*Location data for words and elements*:

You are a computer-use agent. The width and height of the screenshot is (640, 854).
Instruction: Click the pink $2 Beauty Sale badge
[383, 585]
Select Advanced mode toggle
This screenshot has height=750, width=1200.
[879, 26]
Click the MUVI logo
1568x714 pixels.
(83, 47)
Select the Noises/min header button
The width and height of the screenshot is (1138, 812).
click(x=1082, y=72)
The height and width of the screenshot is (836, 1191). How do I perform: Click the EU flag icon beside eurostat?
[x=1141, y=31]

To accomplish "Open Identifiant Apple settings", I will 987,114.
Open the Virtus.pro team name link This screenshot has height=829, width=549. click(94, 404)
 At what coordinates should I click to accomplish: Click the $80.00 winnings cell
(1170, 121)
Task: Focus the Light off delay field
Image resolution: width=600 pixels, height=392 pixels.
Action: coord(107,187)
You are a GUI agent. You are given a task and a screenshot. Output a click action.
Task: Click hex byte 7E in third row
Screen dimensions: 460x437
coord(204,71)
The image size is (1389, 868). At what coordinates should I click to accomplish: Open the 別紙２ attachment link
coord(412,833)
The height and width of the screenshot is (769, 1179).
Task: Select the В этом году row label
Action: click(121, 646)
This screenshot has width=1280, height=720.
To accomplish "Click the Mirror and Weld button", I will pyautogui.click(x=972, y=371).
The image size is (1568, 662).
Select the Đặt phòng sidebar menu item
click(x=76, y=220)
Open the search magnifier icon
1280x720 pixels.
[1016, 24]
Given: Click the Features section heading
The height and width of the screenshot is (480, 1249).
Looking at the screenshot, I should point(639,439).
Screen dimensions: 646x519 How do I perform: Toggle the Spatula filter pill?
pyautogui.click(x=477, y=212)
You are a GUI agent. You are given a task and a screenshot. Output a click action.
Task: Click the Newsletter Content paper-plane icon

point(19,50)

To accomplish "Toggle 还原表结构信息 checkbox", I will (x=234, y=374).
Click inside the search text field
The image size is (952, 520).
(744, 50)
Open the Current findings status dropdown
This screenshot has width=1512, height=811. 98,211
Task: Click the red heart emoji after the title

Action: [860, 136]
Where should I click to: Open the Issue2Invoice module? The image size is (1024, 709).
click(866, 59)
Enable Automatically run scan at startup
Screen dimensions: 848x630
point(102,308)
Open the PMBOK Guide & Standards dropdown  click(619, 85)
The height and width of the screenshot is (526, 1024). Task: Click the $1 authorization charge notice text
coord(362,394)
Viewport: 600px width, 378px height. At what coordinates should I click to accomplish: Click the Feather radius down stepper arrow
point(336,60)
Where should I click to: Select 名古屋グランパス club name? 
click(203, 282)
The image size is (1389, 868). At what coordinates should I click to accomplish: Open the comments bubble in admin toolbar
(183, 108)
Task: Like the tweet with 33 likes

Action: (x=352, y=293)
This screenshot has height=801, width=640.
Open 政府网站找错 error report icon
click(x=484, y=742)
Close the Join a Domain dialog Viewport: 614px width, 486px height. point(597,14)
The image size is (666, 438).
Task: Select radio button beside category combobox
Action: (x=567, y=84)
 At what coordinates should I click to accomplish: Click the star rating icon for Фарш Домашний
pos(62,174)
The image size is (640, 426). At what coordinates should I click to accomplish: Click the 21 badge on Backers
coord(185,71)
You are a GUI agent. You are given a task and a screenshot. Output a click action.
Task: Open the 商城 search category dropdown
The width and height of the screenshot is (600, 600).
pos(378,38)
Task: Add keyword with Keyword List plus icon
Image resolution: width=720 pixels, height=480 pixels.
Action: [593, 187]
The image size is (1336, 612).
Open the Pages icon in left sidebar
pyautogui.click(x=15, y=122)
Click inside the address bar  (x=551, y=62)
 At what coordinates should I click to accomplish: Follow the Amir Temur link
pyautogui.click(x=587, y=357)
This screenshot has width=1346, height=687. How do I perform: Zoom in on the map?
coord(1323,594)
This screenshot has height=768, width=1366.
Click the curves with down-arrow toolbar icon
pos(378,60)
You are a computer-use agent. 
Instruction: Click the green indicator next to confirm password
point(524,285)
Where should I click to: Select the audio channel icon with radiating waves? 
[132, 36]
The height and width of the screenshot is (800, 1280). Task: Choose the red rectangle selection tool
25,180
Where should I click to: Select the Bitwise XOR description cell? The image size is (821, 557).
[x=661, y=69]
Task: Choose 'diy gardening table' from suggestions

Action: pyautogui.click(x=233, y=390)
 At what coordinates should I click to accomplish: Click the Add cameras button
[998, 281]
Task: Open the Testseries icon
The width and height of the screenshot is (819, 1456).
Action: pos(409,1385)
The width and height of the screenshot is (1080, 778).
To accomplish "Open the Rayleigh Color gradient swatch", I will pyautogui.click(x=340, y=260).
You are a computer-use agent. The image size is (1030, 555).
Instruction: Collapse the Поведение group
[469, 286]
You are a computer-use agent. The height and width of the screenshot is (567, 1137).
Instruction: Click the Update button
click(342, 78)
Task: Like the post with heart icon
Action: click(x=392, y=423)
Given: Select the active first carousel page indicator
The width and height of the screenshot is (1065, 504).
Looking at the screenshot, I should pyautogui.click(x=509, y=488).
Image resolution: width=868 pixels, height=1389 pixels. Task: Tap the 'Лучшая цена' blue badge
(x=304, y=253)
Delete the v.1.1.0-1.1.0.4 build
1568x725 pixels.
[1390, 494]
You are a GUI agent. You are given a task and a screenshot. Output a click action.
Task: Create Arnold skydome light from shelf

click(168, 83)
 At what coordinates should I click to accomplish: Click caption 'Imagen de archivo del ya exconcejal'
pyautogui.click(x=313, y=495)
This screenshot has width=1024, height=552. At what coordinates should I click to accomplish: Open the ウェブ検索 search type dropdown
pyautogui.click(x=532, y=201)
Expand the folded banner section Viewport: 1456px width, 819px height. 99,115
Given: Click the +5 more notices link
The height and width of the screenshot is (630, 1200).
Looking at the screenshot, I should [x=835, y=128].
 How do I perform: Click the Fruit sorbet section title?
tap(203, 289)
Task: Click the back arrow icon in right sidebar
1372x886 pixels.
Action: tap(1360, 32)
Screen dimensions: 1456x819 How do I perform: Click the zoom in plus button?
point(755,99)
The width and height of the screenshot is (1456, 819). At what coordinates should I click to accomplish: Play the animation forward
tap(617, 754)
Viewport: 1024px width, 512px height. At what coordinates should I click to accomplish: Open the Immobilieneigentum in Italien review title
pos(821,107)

*Exercise instructions*: Extract each line of the items above that contains the word "will".

*Response to the task*:
To accomplish "Open Identifiant Apple settings", I will 987,114.
To accomplish "Click the Mirror and Weld button", I will pyautogui.click(x=972, y=371).
To accomplish "Toggle 还原表结构信息 checkbox", I will (x=234, y=374).
To accomplish "Open the Rayleigh Color gradient swatch", I will pyautogui.click(x=340, y=260).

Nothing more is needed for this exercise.